They juddered to a halt on the tarmac, the engines sputtering out in what felt like a sudden solid wall of silence. Electrics fizzed by Chris’s ears as he put his head in his hands and awarded himself the count of three to rest. Then he scrambled out, jumped down onto the road and stood in numb horror, realising that once again he had underestimated the problem.
The lights in the east, which he had taken for an unusual morning mist, were now zipping towards the battlefield like comets. It was another army, an army of the air, all clothed in brilliant silks and golden armour, with wings at their backs—metal feathered wings that beat like cymbals and tuned bells, so that his head was bemused by snatches of music. They had arrows and spears, henna-dyed beards, and fierce and beautiful faces. And it occurred to him that this—this flying glory of sound and strength and beauty—this must be Ben’s heritage, the terrible fate he had rescued Ben from.

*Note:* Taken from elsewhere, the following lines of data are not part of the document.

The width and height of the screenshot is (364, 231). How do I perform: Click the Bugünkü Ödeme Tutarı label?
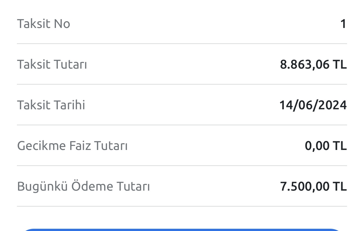pyautogui.click(x=83, y=186)
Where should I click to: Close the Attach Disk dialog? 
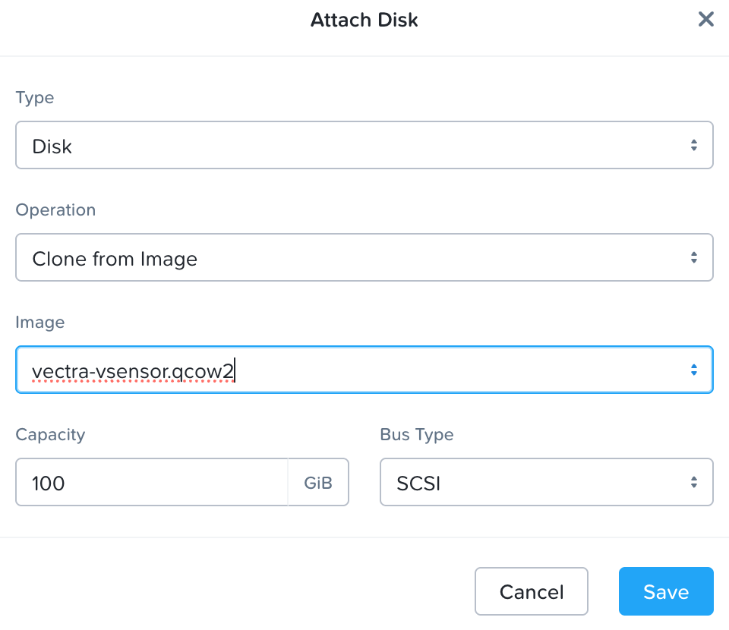tap(706, 20)
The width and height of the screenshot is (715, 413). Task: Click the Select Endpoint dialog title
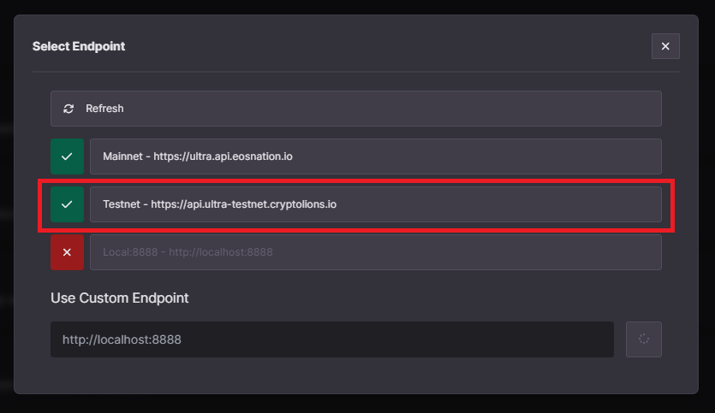[x=79, y=46]
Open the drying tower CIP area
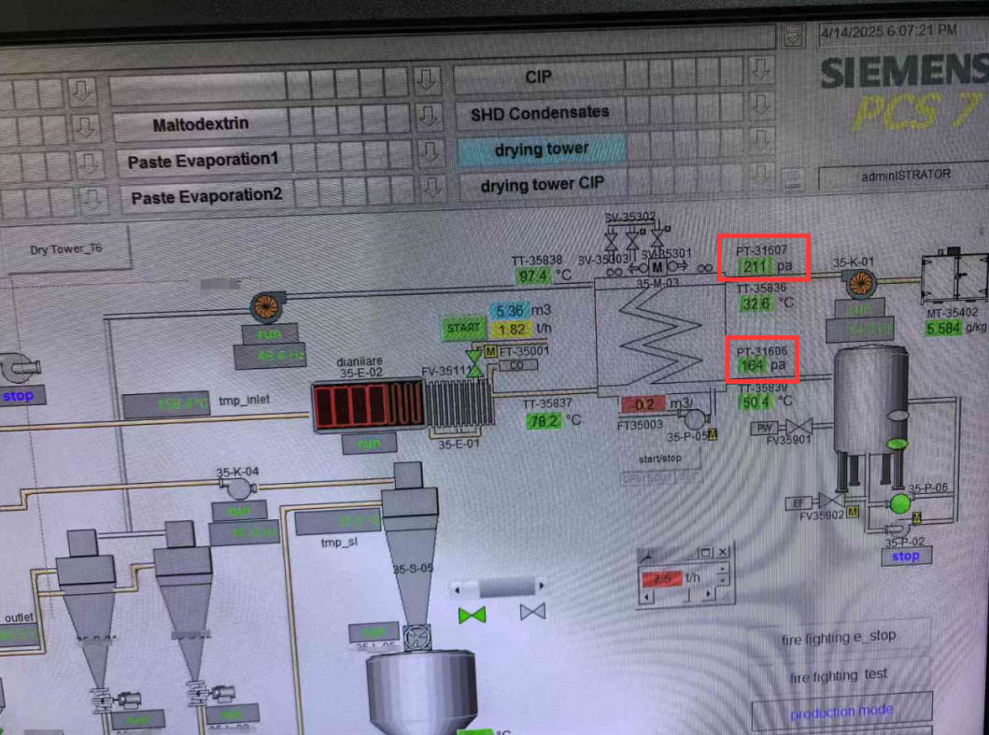 coord(542,185)
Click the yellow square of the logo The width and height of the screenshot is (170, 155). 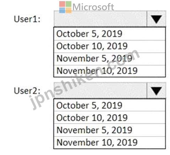click(69, 10)
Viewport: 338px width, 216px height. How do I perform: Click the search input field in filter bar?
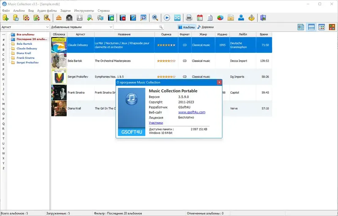tap(139, 27)
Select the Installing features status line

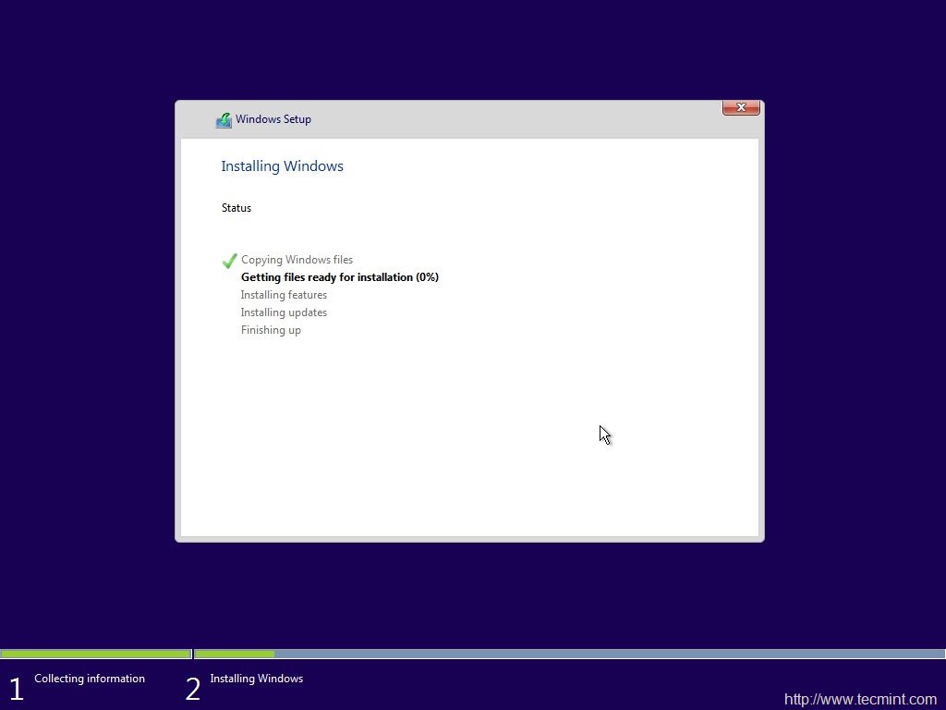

The ability to fly! God, if someone had rescued him from that, he’d never speak to them again. Somehow everything he could offer—a love so obviously torn, a messy house and a job that provided plenty of opportunities to die in nasty ways for a small payment and unlimited ridicule… Well, it didn’t amount to much, if this was what was stacked on the other side. No wonder Ben was finding it difficult to choose.
The golden warriors descended on the battlefield like shooting stars. Five of them streaked towards the black dragon, where a now-recovered Oonagh reflected the dawn’s blue light in a pillar of bronze and copper armour. The man at point raised his bow and shot the spear out of Oonagh’s hand. She was still looking astonished when they grabbed her, blocked Flynn’s punch almost contemptuously, picked up the girl beside him and flew away, to where their king waited, beneath a pavilion of scarlet silk that was still having its guy ropes hammered in.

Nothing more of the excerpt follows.